Heh, I’m slowly turning even more into a Wasm Components true believer (if that’s even possible). Ran a size comparison between an async-std based TCP echo server, and a native WASI 0.2 one. Both optimized in release mode, debug info stripped, LTO on.
The results: async-std comes in at half a Megabyte for the echo server. WASI 0.2 comes in at just 100 Kilobytes. And in even better news: it currently still uses a WASI 0.1 adapter that weighs 80 Kilobytes. WASI binaries are *small*.
This is literally for the smallest network server I could write. The differences are going to be far more drastic once we pull in e.g. HTTP.
Not that binary sizes are what most people should care about per se. But it’s a decent proxy for things like compile times.
@yosh As soon as I pulled in some libraries like opensearch + reqwest I quickly ended up with 4-5MB. The further you go away from what the host runtime provides the closer it gets to normal native size.
For HTTP server side I’m rally happy with the small kB sized request handlers though
@smndtrl Oh I didn’t realize reqwest already worked on WASI 0.2. Is that new? Do you know if they’re using the native WASI HTTP client, or rolling their own?
Your broader point about code size definitely stands. Though I’d add one fun bit: because abstractions like async sockets and HTTP often sit in the critical path for most of a program, actually placing them inside the platform can remove bottlenecks from the compilation pipeline!
@yosh I rolled my own fork with reqwest to make an API shim for things like proxies, cookies, tls as they are not in WASI HTTP and I wanted to use downstream libs like opensearch. I gave input on potential API design as to my “end user” expectation of how it should work on a wasip2 target though.

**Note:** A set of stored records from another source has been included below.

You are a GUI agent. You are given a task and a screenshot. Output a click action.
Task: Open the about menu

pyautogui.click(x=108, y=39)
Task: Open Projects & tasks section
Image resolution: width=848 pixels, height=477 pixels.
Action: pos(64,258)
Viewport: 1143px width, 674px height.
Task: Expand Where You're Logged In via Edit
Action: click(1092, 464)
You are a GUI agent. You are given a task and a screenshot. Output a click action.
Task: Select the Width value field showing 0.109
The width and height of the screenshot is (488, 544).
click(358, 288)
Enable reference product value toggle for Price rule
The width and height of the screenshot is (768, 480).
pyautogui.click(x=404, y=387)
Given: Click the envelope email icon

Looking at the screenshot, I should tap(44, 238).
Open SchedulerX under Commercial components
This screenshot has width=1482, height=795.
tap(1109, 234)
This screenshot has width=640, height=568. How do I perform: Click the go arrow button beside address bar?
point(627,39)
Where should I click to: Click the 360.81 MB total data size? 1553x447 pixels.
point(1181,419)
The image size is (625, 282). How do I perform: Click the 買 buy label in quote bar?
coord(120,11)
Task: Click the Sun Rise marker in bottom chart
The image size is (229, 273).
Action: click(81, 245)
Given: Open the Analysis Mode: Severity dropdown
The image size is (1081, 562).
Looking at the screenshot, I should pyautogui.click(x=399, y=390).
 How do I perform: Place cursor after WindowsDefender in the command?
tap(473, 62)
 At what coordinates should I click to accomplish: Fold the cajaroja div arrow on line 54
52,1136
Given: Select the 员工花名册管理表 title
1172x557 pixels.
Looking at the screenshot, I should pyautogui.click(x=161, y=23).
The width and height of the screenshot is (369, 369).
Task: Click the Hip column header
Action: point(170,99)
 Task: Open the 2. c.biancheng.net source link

I did a quick and dirty hack over Fermyons spin_executor and stuck it into reqwest just to get me to a working state.
@yosh Smaller binaries also matter for cache hit rates.
@yosh it also opens a lot of doors to optimize, for example, green energy usage by moving workloads to follow green energy supply. But that is only viable if the cost of moving is incredibly low. Or if the binary size is small enough to just store all workloads everywhere.
@yosh what about performance?
@yerke good question, hah — haven’t yet measured it. But I don’t see any reason why WASI would do worse.
And in an apples:apples scenario (WASI vs Docker), I think the numbers should be really close. But we should actually measure tho!
@yosh How much of that half MB comes from the panic backtrace implementation? It is a non-trivial amount of code which is omitted on wasm due to wasm not providing any way to look at the call stack.
@bjorn3 oh good question, I actually didn’t look for that. I definitely buy that backtrackes are a lot of code; I think “panic=abort” should get rid of most of that right?
@yosh panic=abort gets rid of the unwinding code, but doesn't affect backtrace generation for panic at all. For that you need to use build-std and enable the panic_immediate_abort feature. You may also want to enable it for your wasi-p2 version for comparison purposes as even there it removed some code, in particular the panic formatting code that is still left over when backtrace printing is disabled.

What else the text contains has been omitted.